Since Java\'s default string interning has got a lot of bad press, I am looking for an alternative.
Can you suggest an API which is a good alternative to Java string
String intern is implemented via a native method. And the C implementation uses a fixed size of some 1k entries and scales very poorly for large number of strings.
It scales poorly for many thousand Strings.
Java 6 stores interned strings in Perm gen. And therefore are not GC'd
It will be cleaned up when the perm gen is cleaned up which is not often but it can mean you reach the maximum of this space if you don't increase it.
My application is a server app with heap size of 10-20G for different deployments.
I suggest you consider using off heap memory. I have 500 GB in off heap memory and about 1 GB in heap in one application.

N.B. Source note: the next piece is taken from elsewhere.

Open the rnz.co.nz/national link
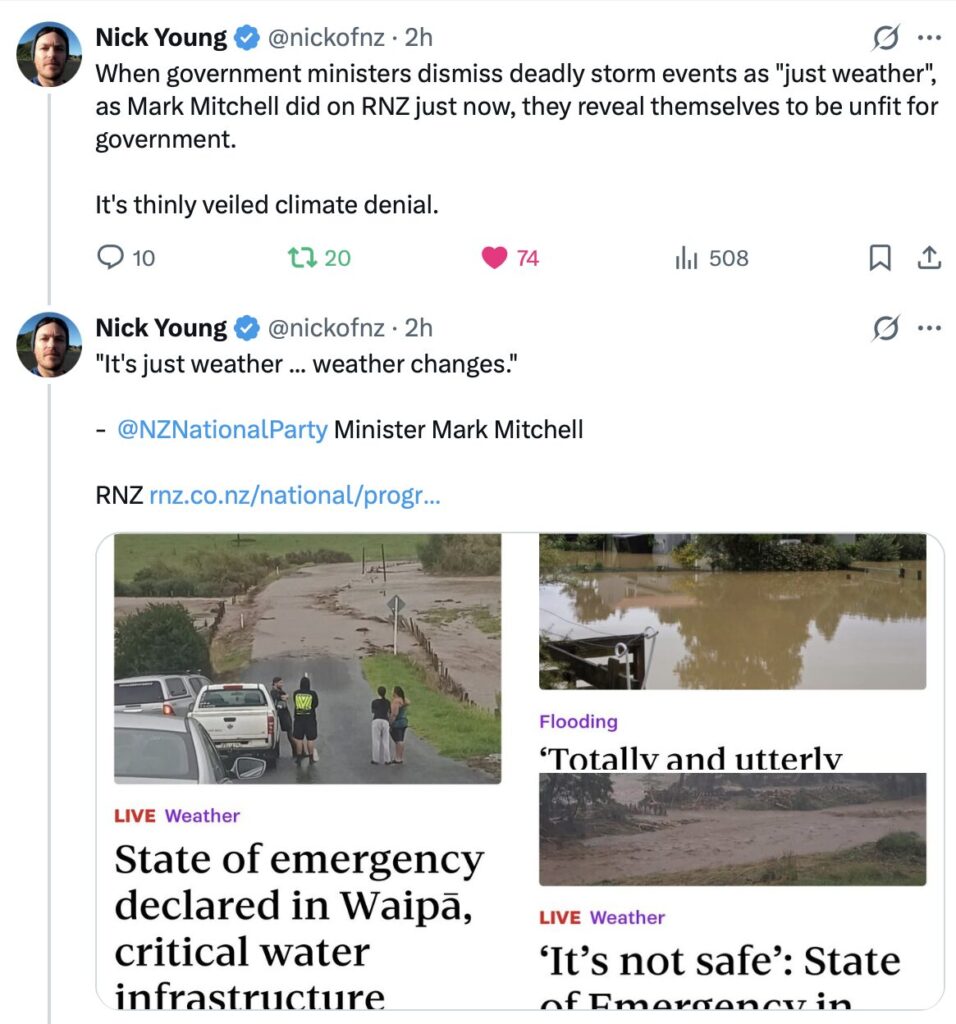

It isn't useful in all cases but worth considering.
During profiling we have figured that hundrends of thousands of string are duplicates and we can significantly improve the memory usage by avoiding storing duplicate strings.
For this I have used a simple array of String. This is very light weight and you can control the upper bound of Strings stored easily.

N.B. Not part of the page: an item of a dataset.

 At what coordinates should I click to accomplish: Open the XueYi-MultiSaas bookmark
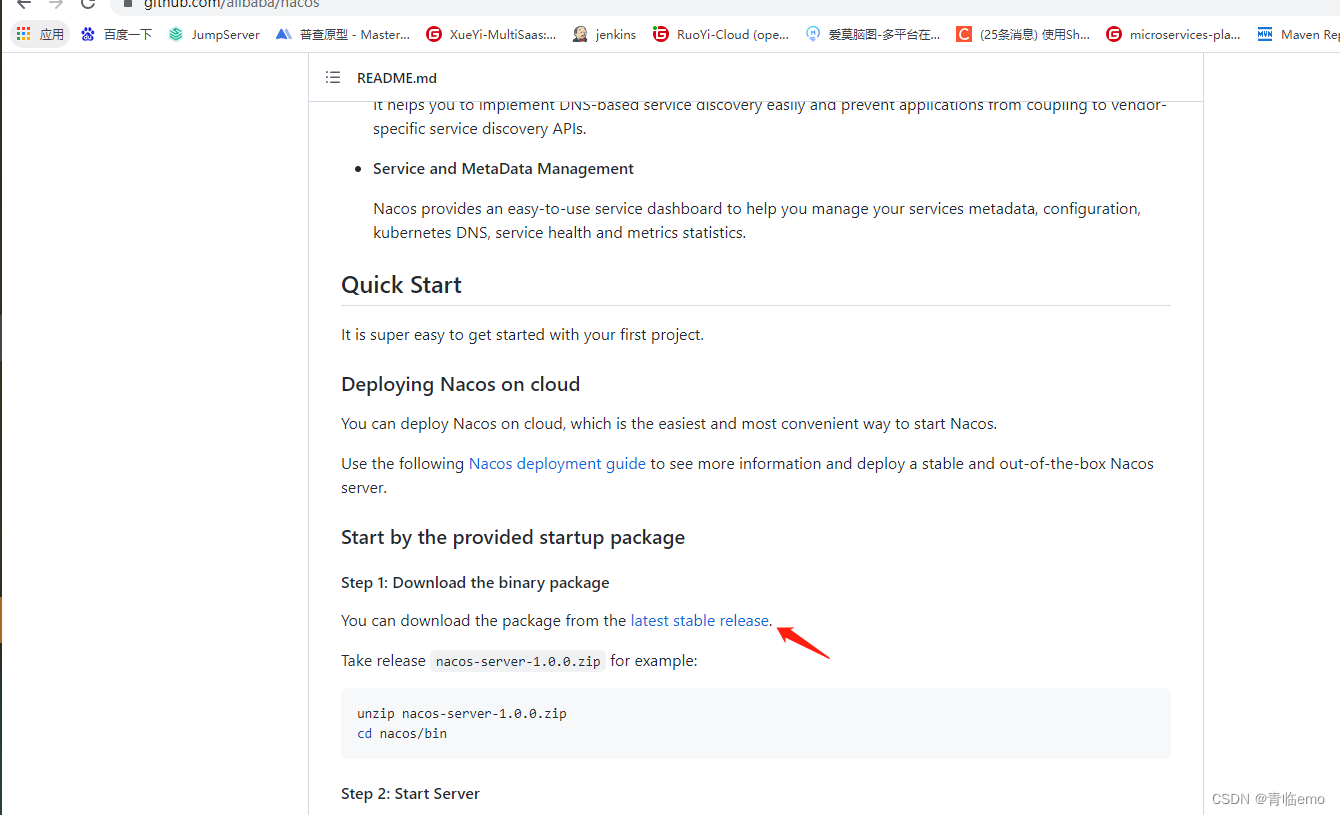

Here is an example of generic interner.
class Interner<T> {
private final T[] cache;
@SuppressWarnings("unchecked")
public Interner(int primeSize) {
cache = (T[]) new Object[primeSize];
}
public T intern(T t) {
int hash = Math.abs(t.hashCode() % cache.length);
T t2 = cache[hash];
if (t2 != null && t.equals(t2))
return t2;
cache[hash] = t;
return t;
}
}
An interest property of this cache is it doesn't matter that its not thread safe.
For extra speed you can use a power of 2 size and a bit mask, but its more complicated and may not work very well depending on how your hashCodes are calculated.